**Selected text**
Man accused of killing Miramar roommate, leaving body in closet sentenced to life
Jose Mondelus was found dead in a closet in Miramar on New Year’s Day 2021 after family worried that he had missed several performances with their church and requested a welfare check, according to police.
Now, a jury has found 27-year-old Marvin Jean Pierre guilty of first-degree murder, and he was sentenced to mandatory life in prison Sept. 29.
He claimed self-defense in the 2021 case , saying 52-year-old Mondelus, of Pembroke Pines, was going to sexually assault him while Jean Pierre was staying at the man’s apartment, Broward court documents show.
Ultimately, the jury opted to convict him.
“Of course I have to respect the jury’s verdict, but I disagree with it,” Jean Pierre’s defense attorney, Gabe Ermine, told the Miramar News. “And we will be filing an appeal.”
Officers with the Miramar Police Department met Mondelus’ sister outside his apartment Jan. 1, 2021, when she called in a welfare check on her brother, according to an arrest affidavit.

Stored data entries
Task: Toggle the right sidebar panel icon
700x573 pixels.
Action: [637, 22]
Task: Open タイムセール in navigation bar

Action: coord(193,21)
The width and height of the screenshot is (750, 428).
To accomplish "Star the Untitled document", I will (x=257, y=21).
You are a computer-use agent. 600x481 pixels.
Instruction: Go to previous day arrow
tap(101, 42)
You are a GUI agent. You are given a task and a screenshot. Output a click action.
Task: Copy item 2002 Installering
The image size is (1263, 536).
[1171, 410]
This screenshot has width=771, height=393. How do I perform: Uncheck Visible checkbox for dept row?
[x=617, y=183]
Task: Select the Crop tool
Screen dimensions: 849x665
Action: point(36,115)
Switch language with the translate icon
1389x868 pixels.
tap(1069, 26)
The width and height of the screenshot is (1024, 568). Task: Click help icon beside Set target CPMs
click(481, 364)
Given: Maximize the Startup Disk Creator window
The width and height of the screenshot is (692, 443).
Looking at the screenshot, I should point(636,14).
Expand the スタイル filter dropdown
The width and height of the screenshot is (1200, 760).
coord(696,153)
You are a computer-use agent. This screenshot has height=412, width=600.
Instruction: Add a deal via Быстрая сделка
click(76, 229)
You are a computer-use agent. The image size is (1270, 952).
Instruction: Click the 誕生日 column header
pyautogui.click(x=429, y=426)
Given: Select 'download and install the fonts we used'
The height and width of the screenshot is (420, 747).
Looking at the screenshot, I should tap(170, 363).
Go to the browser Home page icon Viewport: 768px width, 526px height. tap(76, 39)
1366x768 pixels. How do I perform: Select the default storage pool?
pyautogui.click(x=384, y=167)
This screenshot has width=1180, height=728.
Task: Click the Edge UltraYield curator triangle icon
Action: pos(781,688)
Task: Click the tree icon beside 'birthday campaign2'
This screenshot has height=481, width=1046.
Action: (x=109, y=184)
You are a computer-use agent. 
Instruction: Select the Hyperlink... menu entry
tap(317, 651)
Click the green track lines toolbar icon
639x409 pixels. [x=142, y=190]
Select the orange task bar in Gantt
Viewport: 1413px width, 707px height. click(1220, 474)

**Required work**
- 1) Translate this sentence from the news article into Spanish: "Now, a jury has found 27-year-old Marvin Jean Pierre guilty of first-degree murder, and he was sentenced to mandatory life in prison Sept. 29."
- 2) Reproduce the part of the news article between "Man accused of" and "to convict him.", inclusive.
Rely only on the news article, not on the data.

**Task solutions**
- 1) Ahora, un jurado ha declarado a Marvin Jean Pierre, de 27 años, culpable de asesinato en primer grado, y fue condenado a cadena perpetua obligatoria el 29 de septiembre.

- 2)
Man accused of killing Miramar roommate, leaving body in closet sentenced to life
Jose Mondelus was found dead in a closet in Miramar on New Year’s Day 2021 after family worried that he had missed several performances with their church and requested a welfare check, according to police.
Now, a jury has found 27-year-old Marvin Jean Pierre guilty of first-degree murder, and he was sentenced to mandatory life in prison Sept. 29.
He claimed self-defense in the 2021 case , saying 52-year-old Mondelus, of Pembroke Pines, was going to sexually assault him while Jean Pierre was staying at the man’s apartment, Broward court documents show.
Ultimately, the jury opted to convict him.